Kehidupan kita masing-masing selalu bergandengan dengan adanya kewajiban dan tugas-tugas tertentu. Kita pun selalu dituntut untuk mengerjakan kewajiban dan tugas dengan asumsi sedemikian rupa meraih keberhasilan demi keberhasilan. Kesulitan selalu ada, sebagaimana Yesus yang kemudian ditolak oleh orang-orang Nazaret. Jika tanpa kesulitan, maka seseorang tidak akan pernah mampu mengembangkan dirinya. Bagaimana reaksi kita jika menghadapi kesulitan, inilah yang kiranya patut diperhatikan. Terkadang ada orang yang memilih berbagai jalan pintas demi mencapai titik selesai dari segala kewajiban dan tanggung jawabnya. Berhadapan dengan orang model demikian, janganlah kita mudah menghakimi, tetapi tengok saja diri kita sendiri-sendiri. Mengapa? Karena di sinilah peranan kuasa ilahi yang jelas-jelas akan memberi bantuan. Apalagi jika kesulitan itu terjadi ketika kita berkarya bagi Gereja. Sudah pasti, hanya kuasa ilahi belaka yang mampu memberi jalan keluar.

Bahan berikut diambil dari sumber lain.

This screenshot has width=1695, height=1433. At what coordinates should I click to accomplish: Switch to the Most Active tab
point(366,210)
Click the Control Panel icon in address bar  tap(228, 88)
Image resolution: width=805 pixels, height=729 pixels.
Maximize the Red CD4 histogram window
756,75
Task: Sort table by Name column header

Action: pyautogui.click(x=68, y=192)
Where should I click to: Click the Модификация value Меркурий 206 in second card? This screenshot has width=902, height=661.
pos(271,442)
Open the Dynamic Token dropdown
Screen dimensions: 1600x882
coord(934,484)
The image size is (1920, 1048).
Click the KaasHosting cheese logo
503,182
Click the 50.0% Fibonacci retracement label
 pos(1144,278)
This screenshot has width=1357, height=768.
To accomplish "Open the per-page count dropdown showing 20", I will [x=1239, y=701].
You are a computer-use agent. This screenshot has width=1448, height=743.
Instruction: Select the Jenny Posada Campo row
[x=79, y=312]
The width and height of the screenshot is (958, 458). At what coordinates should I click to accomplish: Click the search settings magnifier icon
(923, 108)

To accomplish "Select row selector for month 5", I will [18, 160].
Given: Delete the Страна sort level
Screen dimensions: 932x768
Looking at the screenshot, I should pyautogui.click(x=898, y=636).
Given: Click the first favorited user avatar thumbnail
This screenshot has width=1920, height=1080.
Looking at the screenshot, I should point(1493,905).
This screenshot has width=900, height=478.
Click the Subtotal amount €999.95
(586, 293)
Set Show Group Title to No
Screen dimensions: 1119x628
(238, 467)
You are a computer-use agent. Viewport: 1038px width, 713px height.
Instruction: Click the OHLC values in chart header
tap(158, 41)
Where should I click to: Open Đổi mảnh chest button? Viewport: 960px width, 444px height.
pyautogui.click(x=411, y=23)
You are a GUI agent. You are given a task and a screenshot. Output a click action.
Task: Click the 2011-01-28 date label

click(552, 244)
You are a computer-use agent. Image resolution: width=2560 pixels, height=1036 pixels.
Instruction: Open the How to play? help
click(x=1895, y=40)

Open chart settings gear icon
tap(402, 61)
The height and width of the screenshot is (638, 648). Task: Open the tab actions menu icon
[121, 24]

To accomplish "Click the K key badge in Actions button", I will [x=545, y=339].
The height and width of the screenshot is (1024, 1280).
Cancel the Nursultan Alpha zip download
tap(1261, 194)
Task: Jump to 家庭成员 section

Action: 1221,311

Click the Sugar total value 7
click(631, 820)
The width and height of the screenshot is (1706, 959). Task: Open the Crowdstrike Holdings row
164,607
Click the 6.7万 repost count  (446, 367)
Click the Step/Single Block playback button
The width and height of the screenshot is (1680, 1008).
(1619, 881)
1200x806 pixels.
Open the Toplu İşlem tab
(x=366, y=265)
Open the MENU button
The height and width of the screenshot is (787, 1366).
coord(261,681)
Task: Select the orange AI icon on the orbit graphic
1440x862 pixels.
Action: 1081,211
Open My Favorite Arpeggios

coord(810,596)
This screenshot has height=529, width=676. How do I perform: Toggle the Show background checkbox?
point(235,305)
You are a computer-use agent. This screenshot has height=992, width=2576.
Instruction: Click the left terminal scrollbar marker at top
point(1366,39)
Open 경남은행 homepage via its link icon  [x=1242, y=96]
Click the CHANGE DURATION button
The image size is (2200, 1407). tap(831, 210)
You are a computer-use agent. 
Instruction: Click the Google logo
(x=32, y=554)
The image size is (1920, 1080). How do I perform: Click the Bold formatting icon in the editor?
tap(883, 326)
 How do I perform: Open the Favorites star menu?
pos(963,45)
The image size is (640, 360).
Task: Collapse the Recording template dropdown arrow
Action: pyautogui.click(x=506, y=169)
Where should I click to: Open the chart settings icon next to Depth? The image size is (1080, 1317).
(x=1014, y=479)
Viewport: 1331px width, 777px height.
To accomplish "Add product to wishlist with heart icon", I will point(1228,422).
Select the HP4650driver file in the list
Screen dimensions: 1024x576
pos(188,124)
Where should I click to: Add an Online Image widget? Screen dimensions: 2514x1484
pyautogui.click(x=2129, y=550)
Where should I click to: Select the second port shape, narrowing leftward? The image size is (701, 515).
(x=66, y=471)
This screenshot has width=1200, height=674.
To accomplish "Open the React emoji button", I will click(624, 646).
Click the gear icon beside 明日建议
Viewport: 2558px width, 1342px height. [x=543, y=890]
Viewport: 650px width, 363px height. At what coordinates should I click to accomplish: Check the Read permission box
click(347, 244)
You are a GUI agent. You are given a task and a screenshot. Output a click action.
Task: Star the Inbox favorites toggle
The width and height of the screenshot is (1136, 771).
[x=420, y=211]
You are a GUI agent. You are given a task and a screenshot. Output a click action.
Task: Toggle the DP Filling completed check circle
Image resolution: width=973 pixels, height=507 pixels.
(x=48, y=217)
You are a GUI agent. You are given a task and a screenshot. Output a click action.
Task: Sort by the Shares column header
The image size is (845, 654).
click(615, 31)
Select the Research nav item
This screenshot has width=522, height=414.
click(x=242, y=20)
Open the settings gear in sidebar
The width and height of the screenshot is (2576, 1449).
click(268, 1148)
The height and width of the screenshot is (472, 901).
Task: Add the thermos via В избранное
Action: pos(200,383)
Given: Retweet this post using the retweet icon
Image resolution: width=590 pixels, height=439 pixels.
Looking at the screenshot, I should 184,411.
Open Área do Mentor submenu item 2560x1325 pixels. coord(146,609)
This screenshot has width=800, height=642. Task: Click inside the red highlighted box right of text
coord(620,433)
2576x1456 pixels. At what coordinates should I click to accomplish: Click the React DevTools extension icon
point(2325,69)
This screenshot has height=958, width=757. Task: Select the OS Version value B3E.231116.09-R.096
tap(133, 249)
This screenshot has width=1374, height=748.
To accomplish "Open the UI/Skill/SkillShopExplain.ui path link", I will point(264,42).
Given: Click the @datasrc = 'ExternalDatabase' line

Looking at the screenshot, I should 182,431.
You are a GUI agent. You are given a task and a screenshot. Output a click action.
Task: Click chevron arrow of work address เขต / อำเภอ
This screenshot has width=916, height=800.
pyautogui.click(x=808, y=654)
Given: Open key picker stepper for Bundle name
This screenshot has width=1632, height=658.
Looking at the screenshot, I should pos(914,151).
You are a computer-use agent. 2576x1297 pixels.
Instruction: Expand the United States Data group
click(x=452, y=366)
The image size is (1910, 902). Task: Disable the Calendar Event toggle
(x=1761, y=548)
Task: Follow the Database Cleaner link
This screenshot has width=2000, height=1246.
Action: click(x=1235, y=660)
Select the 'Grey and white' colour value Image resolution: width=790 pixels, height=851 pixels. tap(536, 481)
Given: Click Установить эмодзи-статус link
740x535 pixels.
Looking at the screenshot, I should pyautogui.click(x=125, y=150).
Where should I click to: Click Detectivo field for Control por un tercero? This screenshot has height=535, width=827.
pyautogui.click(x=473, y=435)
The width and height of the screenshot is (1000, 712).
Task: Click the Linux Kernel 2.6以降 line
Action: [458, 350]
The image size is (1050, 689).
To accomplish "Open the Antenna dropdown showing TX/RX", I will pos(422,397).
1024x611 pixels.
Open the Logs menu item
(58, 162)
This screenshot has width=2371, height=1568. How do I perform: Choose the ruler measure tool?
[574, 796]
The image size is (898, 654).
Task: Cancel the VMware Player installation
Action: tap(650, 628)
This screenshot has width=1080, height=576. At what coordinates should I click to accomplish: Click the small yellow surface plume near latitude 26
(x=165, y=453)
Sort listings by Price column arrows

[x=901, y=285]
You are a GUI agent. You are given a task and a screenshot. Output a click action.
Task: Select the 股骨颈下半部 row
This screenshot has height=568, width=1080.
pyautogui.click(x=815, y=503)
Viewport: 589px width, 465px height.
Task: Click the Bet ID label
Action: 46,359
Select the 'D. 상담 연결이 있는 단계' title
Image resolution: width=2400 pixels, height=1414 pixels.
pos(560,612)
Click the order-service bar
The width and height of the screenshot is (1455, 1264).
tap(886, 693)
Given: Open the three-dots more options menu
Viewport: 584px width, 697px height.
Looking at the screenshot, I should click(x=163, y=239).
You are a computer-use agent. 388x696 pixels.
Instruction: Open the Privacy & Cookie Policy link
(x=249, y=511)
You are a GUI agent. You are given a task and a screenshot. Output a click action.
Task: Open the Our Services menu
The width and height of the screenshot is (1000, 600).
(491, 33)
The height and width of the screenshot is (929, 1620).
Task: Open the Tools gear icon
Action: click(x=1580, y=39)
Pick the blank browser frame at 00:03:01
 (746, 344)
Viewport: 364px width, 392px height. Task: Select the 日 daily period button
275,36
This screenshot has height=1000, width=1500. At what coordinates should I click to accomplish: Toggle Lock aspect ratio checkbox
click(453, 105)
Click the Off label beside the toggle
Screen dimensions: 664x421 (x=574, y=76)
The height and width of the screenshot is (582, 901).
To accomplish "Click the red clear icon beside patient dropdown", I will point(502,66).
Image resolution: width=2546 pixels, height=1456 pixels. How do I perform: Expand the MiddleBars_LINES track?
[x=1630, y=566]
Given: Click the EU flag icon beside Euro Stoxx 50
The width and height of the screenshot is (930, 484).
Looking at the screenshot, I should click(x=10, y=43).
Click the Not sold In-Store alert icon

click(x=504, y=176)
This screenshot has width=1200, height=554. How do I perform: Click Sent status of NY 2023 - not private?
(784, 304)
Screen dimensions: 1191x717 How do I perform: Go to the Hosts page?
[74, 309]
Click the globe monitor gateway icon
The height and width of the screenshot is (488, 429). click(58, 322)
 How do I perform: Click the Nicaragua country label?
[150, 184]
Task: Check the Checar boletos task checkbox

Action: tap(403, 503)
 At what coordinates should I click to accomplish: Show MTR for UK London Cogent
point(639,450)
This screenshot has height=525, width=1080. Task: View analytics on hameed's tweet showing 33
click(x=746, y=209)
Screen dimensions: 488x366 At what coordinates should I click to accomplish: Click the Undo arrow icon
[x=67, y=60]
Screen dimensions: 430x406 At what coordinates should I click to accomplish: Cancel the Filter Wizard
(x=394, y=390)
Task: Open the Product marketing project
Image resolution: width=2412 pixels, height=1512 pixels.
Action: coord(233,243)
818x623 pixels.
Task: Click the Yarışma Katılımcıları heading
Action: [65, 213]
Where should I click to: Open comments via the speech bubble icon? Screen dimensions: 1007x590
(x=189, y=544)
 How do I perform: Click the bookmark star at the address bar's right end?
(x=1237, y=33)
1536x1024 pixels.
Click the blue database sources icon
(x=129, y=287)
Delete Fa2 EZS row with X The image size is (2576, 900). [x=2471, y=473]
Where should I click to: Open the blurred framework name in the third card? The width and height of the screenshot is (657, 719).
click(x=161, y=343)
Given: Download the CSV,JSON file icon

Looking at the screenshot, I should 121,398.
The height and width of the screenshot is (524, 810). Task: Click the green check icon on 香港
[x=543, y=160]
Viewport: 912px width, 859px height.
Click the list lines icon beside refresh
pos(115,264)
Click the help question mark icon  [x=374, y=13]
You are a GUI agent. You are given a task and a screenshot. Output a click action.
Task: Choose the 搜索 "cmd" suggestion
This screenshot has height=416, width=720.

Persoalannya, apakah kita bisa merasakan kuasa ilahi itu? Jawabannya tergantung dari apakah kita juga memohon rahmat sebelum melaksanakan kewajiban dan tugas-tugas kita. Memohon rahmat menjadi hal penting agar usaha kita dapat bersatu dan selaras dengan kehendak Allah. Yesus saja perlu menyingkir dan berdoa sebelum benar-benar berkarya di tengah masyarakat agar segala usaha-Nya mendapat “restu” dari Bapa. Dengan memohon rahmat, sebetulnya kita juga berani merendahkan diri di hadapan Allah, sehingga jika berhasil, kesombongan tidak berkuasa, dan jika gagal, keputusasaan tidak meraja. Memohon rahmat membuat kita mampu memaknai apa yang akan kita kerjakan.

Santo Ignatius Loyola mengajarkan bahwa memohon rahmat sebelum melakukan aktivitas, terlebih aktivitas rohani, membawa kita pada pemurnian kehendak, yaitu untuk memuji, menghormati, dan mengabdi kepada Allah Bapa. Aktivitas kita hanyalah sarana untuk dapat semakin menemukan kehendak Allah dalam segalanya. Salah satu tanda kesediaan diri memohon rahmat adalah membiarkan Allah bekerja dengan cara-Nya dalam pekerjaan-pekerjaan kita. Walau terkadang cara Allah terkesan jauh dari asumsi kita, tetapi Allah tidak pernah diam terhadap realitas kehidupan kita. Allah selalu bekerja untuk kita, tinggal kita menyadari atau tidak peran Allah itu.

Hari ini kita diterangi oleh kesaksian Yesus yang dengan sepenuh hati memohon rahmat melalui doa di padang gurun, sehingga karya-Nya mampu membawa perubahan hidup bagi orang banyak. Maka, mari kita biasakan diri untuk selalu memohon rahmat sebelum beraktivitas. Sediakan waktu beberapa menit untuk berdoa agar secara fasih kita mampu membiarkan Allah bekerja bagi kita melalui karya Roh-Nya.